#### TASK INPUT:

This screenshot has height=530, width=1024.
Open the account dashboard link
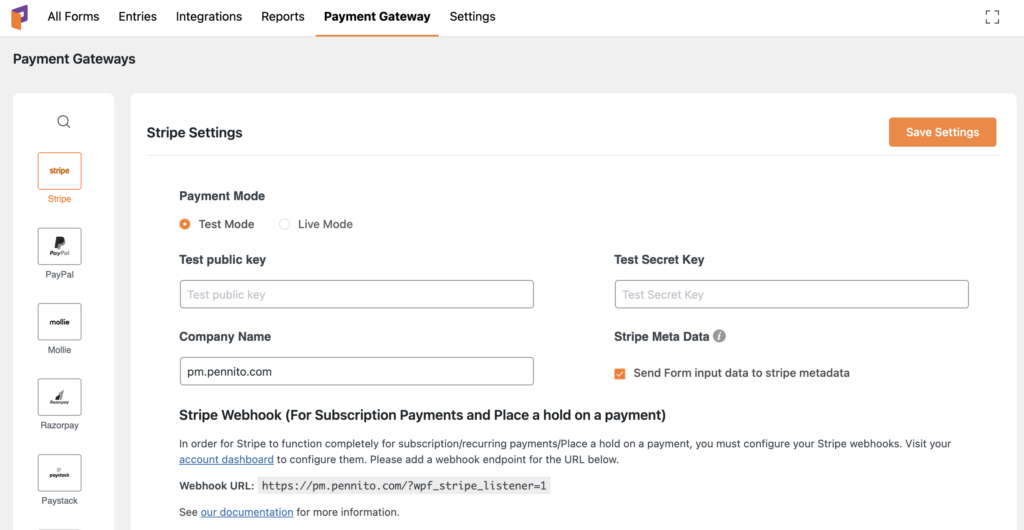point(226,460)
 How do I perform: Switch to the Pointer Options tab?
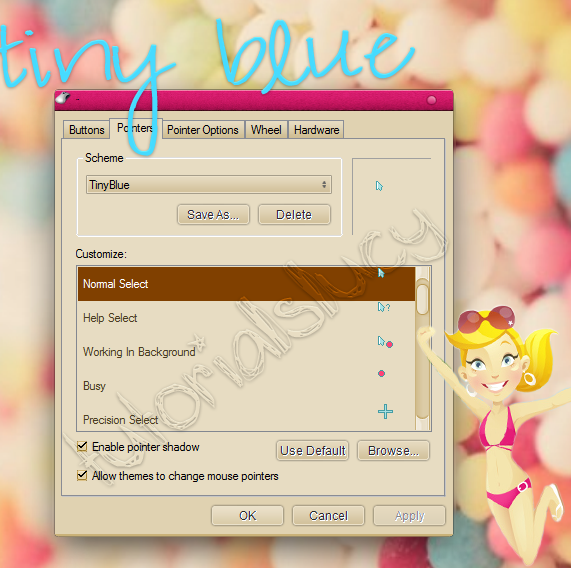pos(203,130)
* * *
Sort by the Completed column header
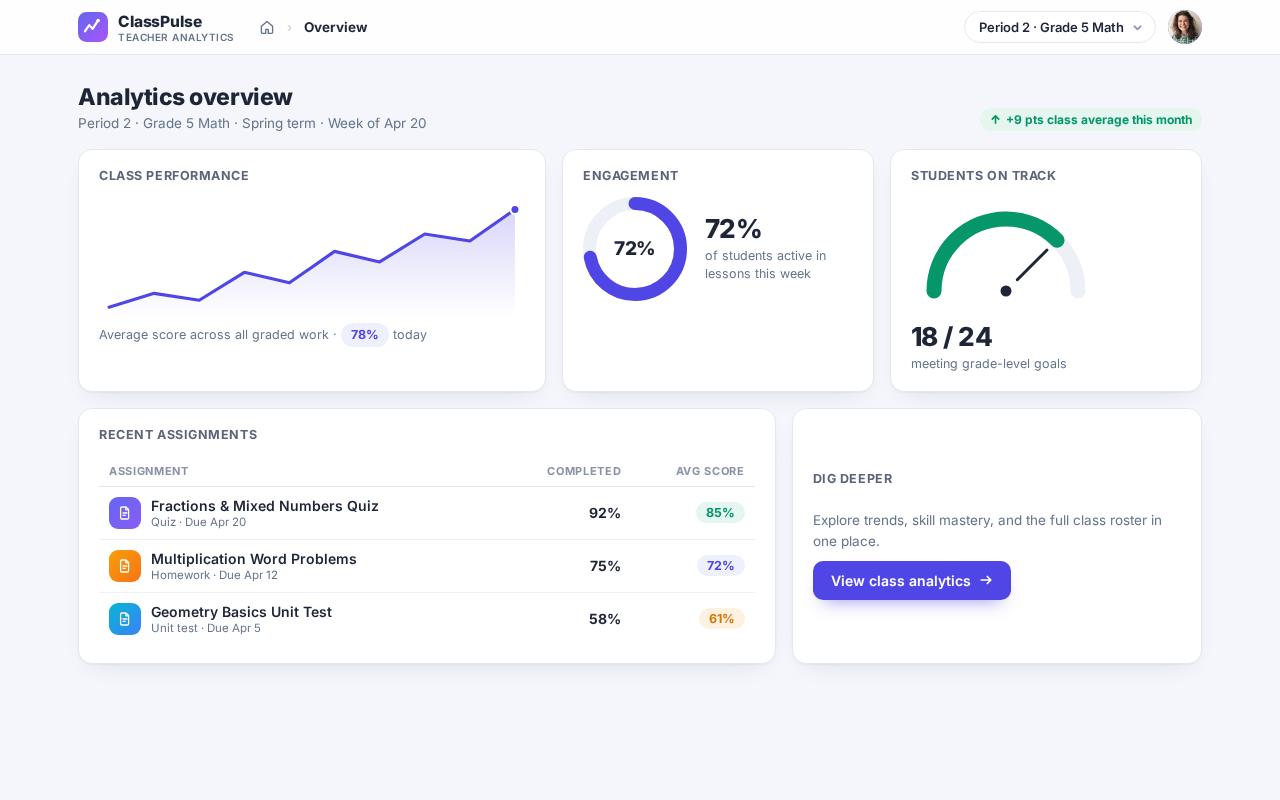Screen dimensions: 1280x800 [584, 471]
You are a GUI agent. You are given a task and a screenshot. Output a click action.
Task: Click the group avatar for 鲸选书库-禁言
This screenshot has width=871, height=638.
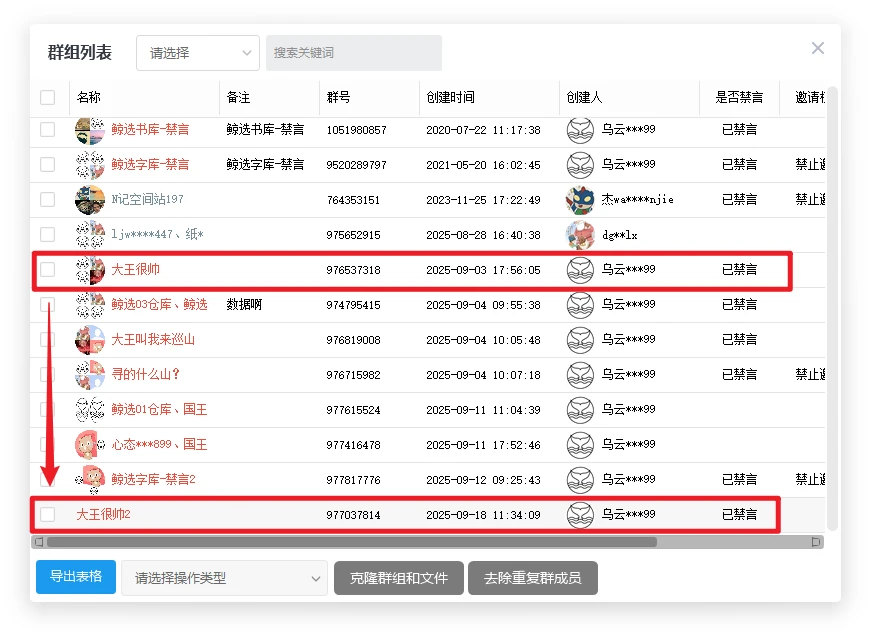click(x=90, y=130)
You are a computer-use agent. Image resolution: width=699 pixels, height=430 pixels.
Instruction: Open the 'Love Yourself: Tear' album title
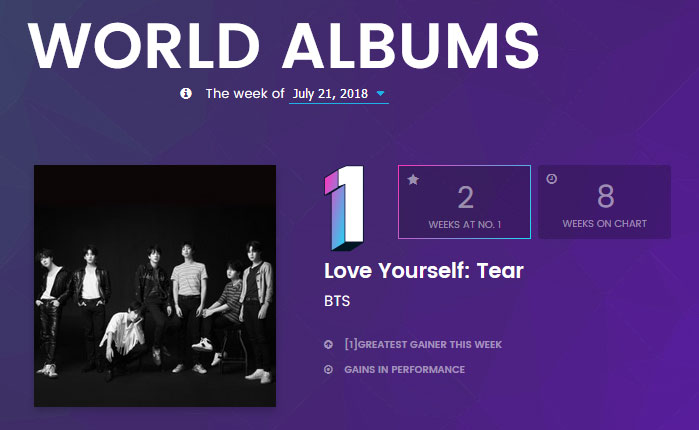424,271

#### EXERCISE DESCRIPTION:
Note every line in the material with "agent" and copy it.

#### WORKED SOLUTION:
You are a GUI agent. You are given a task and a screenshot. Output a click action.
You are a computer-use agent. Image resolution: width=699 pixels, height=430 pixels.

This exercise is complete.